**EXERCISE DESCRIPTION**:
Please report each line of the listing below that contains the word "accomplish". Case matters.

***** ENTRIES SHOWN

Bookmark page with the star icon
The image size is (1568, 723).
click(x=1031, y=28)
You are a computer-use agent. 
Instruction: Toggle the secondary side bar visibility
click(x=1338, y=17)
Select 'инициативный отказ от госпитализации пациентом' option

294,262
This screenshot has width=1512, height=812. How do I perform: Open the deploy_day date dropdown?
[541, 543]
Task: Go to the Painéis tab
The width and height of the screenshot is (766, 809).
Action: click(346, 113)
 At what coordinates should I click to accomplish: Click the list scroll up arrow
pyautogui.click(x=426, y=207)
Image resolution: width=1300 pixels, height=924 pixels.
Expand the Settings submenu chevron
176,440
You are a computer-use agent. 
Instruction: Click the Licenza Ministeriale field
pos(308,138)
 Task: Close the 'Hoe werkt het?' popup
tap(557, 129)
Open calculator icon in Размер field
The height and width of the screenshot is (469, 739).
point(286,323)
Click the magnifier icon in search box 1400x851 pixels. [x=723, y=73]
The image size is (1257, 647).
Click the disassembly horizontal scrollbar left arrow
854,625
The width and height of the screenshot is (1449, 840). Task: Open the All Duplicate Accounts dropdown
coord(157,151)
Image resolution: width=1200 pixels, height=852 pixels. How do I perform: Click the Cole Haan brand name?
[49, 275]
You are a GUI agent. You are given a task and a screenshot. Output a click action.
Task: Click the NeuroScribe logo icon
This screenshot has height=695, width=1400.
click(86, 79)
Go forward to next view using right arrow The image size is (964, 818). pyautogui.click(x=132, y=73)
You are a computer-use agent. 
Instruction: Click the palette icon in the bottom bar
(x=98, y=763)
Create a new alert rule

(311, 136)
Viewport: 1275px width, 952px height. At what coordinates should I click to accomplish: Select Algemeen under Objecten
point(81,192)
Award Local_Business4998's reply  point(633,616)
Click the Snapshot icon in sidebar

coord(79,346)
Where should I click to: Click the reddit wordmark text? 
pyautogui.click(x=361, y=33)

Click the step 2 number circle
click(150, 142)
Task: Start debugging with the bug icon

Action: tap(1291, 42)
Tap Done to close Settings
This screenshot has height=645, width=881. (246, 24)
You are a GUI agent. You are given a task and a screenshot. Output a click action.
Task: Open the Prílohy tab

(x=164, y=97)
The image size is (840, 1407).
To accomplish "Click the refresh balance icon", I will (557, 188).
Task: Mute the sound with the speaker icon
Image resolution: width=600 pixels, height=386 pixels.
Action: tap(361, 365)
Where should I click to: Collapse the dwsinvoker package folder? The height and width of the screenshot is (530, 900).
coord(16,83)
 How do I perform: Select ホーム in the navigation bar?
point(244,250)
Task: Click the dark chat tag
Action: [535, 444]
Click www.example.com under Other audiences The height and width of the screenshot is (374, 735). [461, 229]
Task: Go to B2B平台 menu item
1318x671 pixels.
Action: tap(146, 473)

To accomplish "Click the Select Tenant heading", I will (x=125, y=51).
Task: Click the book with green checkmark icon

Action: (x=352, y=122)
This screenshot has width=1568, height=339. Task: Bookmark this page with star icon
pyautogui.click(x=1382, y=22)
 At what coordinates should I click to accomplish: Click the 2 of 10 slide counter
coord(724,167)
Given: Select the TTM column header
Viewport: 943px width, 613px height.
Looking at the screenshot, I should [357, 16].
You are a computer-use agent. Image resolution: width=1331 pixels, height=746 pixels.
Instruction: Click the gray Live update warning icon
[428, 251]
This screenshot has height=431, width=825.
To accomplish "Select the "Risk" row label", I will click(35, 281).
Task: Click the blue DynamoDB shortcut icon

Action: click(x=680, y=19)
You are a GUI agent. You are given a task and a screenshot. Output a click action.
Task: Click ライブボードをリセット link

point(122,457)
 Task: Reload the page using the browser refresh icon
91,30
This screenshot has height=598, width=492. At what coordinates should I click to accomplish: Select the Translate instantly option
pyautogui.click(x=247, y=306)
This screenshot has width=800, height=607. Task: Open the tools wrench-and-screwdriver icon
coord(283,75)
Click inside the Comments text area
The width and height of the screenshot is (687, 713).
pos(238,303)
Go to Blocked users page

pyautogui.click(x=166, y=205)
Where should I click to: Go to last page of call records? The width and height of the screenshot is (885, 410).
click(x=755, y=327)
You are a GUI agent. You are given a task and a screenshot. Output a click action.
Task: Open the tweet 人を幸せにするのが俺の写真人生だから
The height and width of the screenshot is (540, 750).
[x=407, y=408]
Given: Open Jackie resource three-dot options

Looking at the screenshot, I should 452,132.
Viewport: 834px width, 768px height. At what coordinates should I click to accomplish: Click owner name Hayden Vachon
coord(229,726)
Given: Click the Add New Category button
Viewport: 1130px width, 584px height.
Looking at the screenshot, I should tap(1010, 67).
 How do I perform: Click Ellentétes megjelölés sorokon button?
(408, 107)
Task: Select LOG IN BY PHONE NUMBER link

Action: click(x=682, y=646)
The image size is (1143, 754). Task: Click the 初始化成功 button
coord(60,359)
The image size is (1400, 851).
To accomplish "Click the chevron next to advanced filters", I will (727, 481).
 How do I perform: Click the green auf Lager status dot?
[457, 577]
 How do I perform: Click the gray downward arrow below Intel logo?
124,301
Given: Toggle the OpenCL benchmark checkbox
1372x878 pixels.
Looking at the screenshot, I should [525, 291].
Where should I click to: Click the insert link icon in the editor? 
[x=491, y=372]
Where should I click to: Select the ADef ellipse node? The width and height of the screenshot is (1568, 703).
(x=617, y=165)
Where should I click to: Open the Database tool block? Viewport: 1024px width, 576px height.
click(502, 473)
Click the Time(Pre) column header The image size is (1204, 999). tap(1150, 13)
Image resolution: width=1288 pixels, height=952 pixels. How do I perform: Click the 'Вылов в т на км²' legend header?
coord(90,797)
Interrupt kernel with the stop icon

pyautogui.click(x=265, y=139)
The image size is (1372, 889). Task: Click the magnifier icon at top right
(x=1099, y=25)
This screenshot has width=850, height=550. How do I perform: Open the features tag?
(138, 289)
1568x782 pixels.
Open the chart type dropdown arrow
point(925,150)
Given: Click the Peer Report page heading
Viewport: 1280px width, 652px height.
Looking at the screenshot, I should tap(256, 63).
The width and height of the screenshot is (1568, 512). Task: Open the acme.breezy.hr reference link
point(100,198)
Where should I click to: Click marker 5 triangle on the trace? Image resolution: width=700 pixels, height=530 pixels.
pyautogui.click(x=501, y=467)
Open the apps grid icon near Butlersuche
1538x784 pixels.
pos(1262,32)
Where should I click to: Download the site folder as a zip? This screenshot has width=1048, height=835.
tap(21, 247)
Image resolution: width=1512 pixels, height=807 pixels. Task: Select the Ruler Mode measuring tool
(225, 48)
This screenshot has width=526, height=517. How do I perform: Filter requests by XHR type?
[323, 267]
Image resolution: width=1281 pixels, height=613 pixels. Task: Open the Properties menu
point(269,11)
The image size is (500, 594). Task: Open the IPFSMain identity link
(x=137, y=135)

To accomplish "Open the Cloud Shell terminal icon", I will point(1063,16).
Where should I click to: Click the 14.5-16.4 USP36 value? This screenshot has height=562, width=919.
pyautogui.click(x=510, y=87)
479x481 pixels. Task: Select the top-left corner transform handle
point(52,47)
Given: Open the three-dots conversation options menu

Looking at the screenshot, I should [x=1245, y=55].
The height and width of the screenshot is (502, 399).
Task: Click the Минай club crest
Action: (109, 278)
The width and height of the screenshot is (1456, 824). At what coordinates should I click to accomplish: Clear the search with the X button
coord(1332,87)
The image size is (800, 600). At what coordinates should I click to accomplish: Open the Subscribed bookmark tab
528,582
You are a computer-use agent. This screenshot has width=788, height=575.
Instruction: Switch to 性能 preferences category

**********

**FULL RESPONSE**:
 At what coordinates should I click to accomplish: Click the list scroll up arrow
Viewport: 1275px width, 952px height. At what coordinates should I click to accomplish: Select Algemeen under Objecten
To accomplish "Click the refresh balance icon", I will (557, 188).
To accomplish "Click the Select Tenant heading", I will (x=125, y=51).
 At what coordinates should I click to accomplish: Click the 2 of 10 slide counter
To accomplish "Select the "Risk" row label", I will click(35, 281).
This screenshot has height=598, width=492. At what coordinates should I click to accomplish: Select the Translate instantly option
Viewport: 834px width, 768px height. At what coordinates should I click to accomplish: Click owner name Hayden Vachon
To accomplish "Click the chevron next to advanced filters", I will (727, 481).
To accomplish "Open the Cloud Shell terminal icon", I will point(1063,16).
The width and height of the screenshot is (1456, 824). At what coordinates should I click to accomplish: Clear the search with the X button
The image size is (800, 600). At what coordinates should I click to accomplish: Open the Subscribed bookmark tab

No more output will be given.